[Extracted records]
---------------

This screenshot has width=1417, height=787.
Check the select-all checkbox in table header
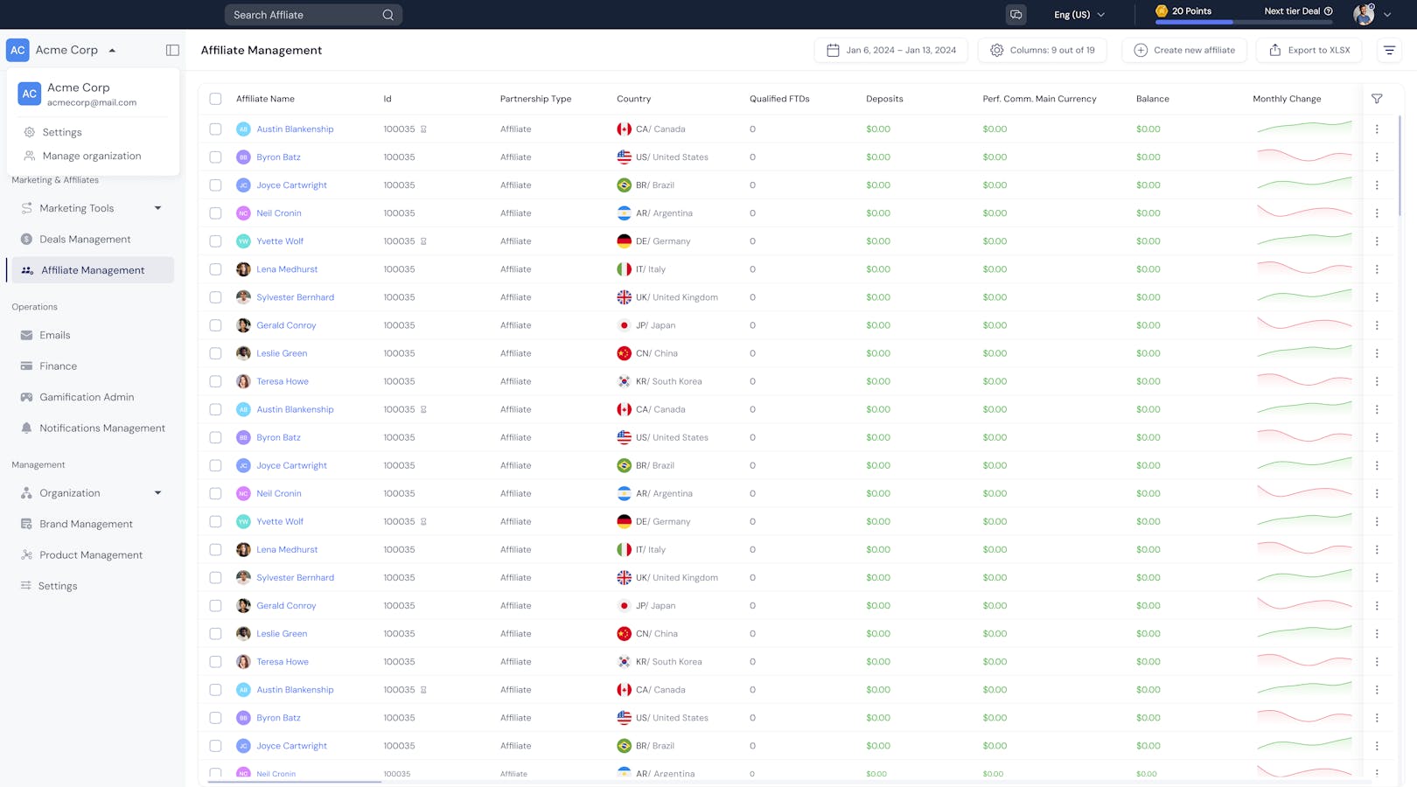coord(216,99)
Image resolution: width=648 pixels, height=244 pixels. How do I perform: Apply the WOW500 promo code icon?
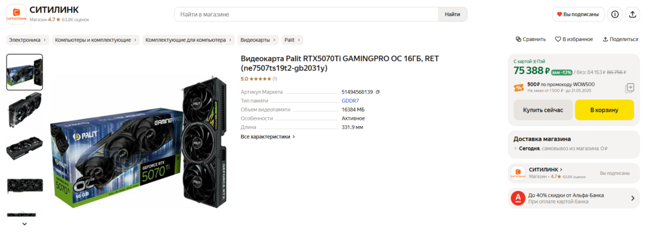click(630, 88)
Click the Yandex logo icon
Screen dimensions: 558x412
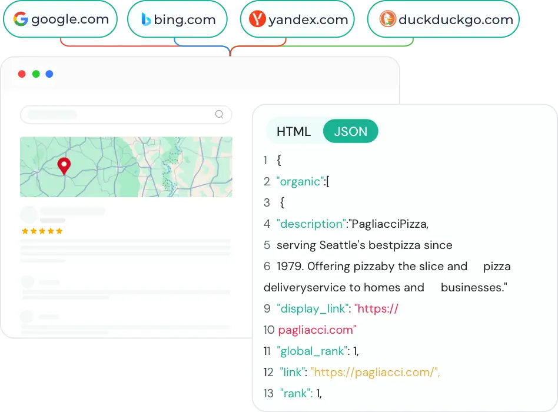(x=258, y=19)
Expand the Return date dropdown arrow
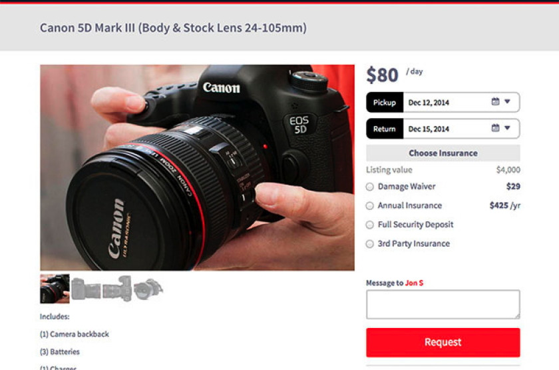 tap(507, 128)
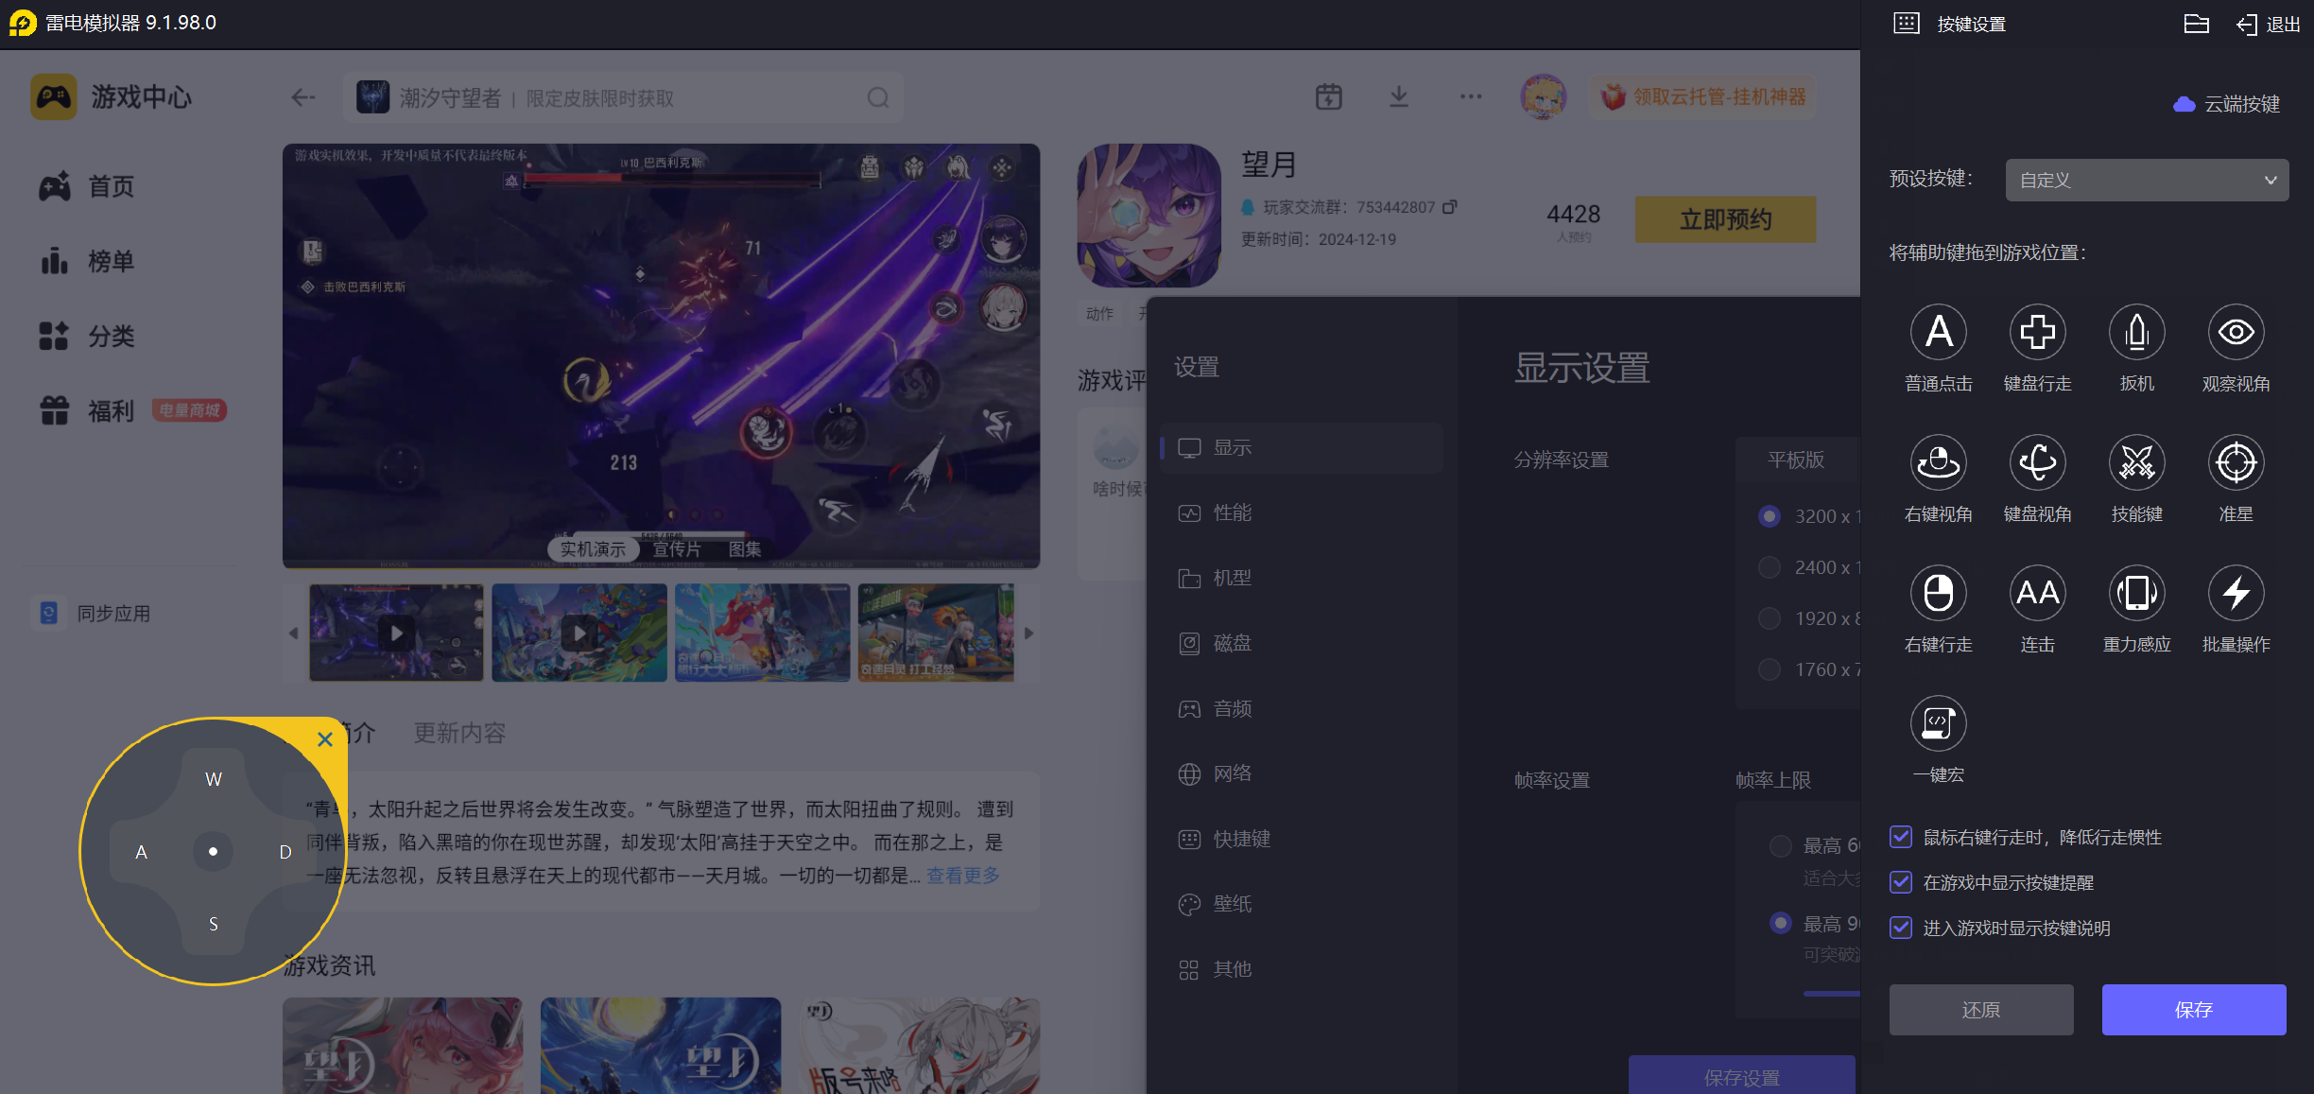The height and width of the screenshot is (1094, 2314).
Task: Choose the 观察视角 eye icon
Action: click(x=2236, y=332)
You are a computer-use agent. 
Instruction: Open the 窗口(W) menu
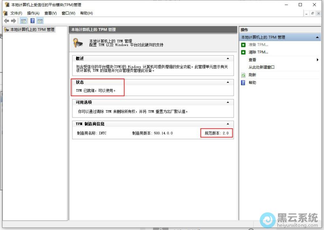pyautogui.click(x=68, y=13)
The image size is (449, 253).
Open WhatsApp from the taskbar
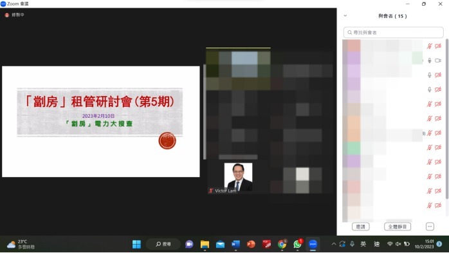tap(298, 244)
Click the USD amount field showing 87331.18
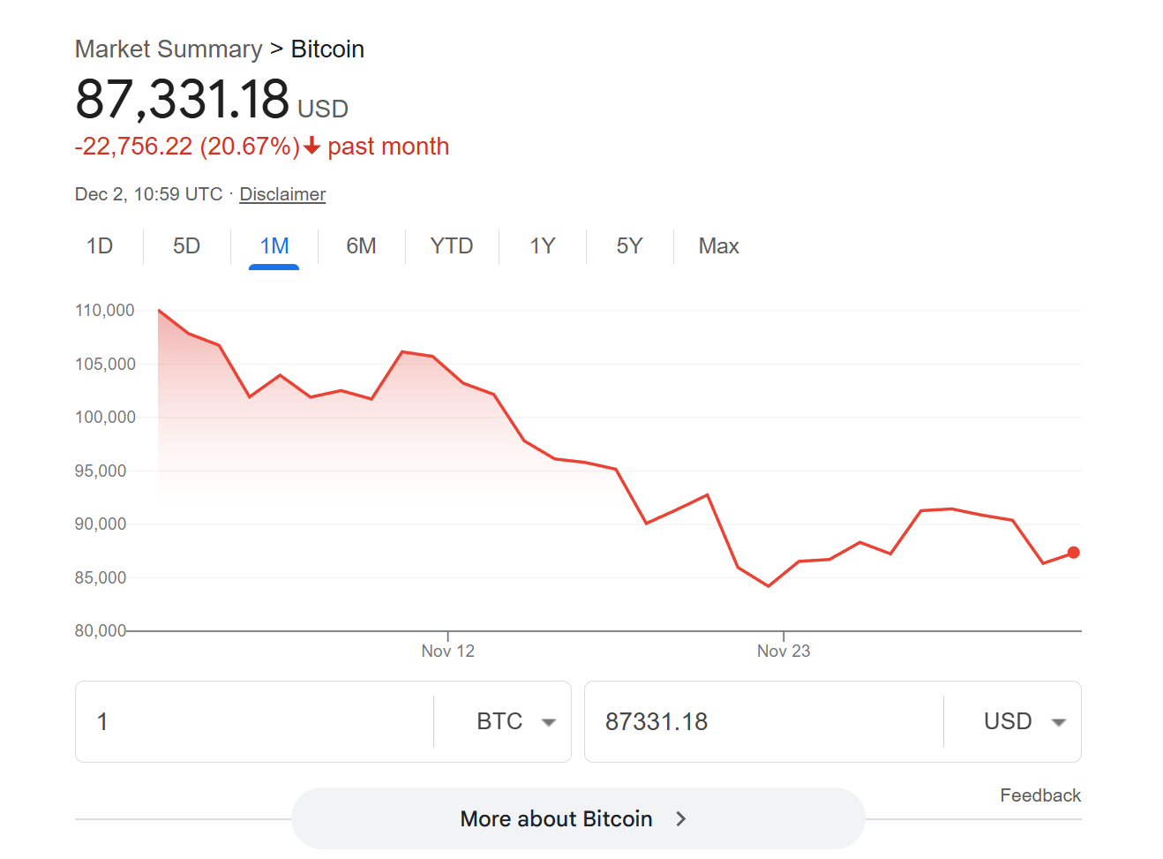This screenshot has width=1163, height=859. (763, 722)
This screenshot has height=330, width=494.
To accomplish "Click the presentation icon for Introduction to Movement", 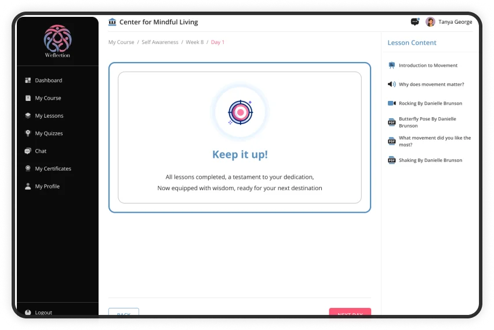I will coord(391,66).
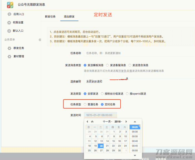
Task: Open the 2018 year dropdown
Action: click(x=119, y=122)
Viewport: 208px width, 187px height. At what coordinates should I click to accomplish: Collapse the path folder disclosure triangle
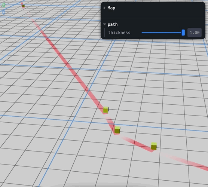104,24
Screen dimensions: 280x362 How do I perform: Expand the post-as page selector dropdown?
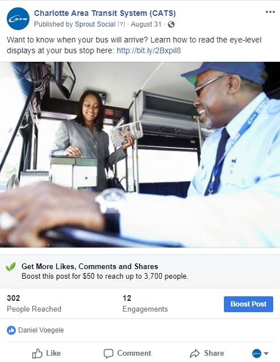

---------------

**Directions for this task**
Transcribe the items from the line that contains "Viewport: 208px width, 187px" through the end of the items, both included. Omit the pictures from your transcription.

**Task solution**
Viewport: 208px width, 187px height. At what coordinates should I click to accomplish: Collapse the path folder disclosure triangle
104,24
Screen dimensions: 280x362 How do I perform: Expand the post-as page selector dropdown?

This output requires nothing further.